It has almost become cliché to state that we are in unchartered waters in the aviation industry. We had a drastic change in the market after the financial crisis, followed by a tepid recovery. Then COVID hit and we saw prices adjust to the new normal of COVID. Now we are seeing prices go up in many models, in many cases to pre COVID levels or higher.
Historically, prices do not go up. A majority of the time they stabilize which in effect is a price increase as airplanes have real depreciation for each year they age. If the historic norm of 5-7% depreciation does not happen then in actuality, prices have gone up 5-7%. We are seeing prices stabilize at the pre COVID levels and a few highly desirable planes tick up from those levels.
Economics 101 is a good refresher for explaining pricing. In theory, pricing reaches an equilibrium with supply and demand. Over supply versus demand and prices will go down. More demand than supply and prices will move up. Equal supply and demand equals a stable market.
Since 2008 demand has been weak and the new OEM’s have made the appropriate adjustments to their production levels. Since production levels were drastically adjusted lower to account for weak demand, the supply of pre-owned 10-12 year old aircraft is not plentiful. This has forced some used buyers back into older model years, which has in turn increased demand for those aircraft.
The aircraft industry has always been a bit of an anomaly when it comes to economic theory. The total numbers are small as related to many other items that transact. Therefore, it can take only small changes in supply or demand to make large differences. In addition, the aircraft market is far from a perfect market as individual planes, buyers and sellers can skew results because the sample is relatively small.
Depending on who you talk to, there is either a large number of first time buyers or a moderate number of first time buyers. Regardless of how many, it does not take many to influence the market due to the market’s overall small number of transactions. The results are higher demand than supply which is making prices go up for good quality aircraft.
The question is will this continue? Will these new buyers stay in the aircraft business once they see the costs of ownership? Did they buy an aircraft thinking they would fly more and realize they are not flying as much and go back to fractional or charter?

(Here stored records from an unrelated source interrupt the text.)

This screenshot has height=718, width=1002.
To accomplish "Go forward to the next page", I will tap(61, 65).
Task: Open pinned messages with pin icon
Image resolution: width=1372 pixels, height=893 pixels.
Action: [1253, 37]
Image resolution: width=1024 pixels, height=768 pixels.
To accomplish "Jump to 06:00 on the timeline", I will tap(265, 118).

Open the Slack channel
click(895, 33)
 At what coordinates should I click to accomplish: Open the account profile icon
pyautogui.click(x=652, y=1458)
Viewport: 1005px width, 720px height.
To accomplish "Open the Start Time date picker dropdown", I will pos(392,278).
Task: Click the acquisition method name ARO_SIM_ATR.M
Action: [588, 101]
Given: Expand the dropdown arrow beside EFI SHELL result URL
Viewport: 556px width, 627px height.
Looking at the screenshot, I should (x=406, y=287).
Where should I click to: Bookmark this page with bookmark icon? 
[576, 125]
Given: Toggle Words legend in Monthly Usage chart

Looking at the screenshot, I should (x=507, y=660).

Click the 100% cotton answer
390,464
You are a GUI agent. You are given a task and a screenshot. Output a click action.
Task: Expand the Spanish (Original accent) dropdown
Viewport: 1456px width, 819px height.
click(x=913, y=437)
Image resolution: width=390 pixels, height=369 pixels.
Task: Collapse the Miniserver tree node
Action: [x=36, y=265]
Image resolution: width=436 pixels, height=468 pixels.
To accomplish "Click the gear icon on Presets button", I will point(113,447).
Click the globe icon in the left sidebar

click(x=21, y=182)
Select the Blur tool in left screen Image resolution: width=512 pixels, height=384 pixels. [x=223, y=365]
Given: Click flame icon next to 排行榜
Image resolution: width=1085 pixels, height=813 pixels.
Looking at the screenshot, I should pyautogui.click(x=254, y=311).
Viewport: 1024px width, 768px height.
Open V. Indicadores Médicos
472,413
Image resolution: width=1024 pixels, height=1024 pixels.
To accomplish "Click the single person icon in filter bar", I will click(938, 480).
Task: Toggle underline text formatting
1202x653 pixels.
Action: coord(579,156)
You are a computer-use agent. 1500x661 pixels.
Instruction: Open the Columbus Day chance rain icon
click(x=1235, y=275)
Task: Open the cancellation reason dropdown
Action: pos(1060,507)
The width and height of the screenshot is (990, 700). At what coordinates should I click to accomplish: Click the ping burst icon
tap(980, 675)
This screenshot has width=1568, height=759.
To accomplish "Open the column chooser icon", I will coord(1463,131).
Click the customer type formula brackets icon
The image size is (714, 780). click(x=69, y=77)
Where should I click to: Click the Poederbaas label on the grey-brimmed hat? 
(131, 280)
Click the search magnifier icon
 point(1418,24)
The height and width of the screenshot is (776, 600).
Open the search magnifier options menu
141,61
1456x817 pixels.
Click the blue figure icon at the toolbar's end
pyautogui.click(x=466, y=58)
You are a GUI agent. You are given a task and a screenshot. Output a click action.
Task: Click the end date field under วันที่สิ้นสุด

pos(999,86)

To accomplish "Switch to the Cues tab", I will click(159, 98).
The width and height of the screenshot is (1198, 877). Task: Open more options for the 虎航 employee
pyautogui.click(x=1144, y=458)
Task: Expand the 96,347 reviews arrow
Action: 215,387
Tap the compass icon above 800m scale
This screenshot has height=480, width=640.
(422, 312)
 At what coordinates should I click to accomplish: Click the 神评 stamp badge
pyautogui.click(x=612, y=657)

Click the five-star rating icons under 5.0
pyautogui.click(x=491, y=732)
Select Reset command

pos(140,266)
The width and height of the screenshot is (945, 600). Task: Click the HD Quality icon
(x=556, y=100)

The bottom line is if demand stays similar to the present conditions we, could see a small tick up in prices, perhaps back to pre COVID levels and some higher than pre COVID. It is important to note, that while we are not in a bubble like pre 2008, that buying an aircraft that is inflated over the normal depreciation based on pre COVID pricing, that premium may evaporate if the market slows or when more models get traded in on new aircraft and the supply creeps up.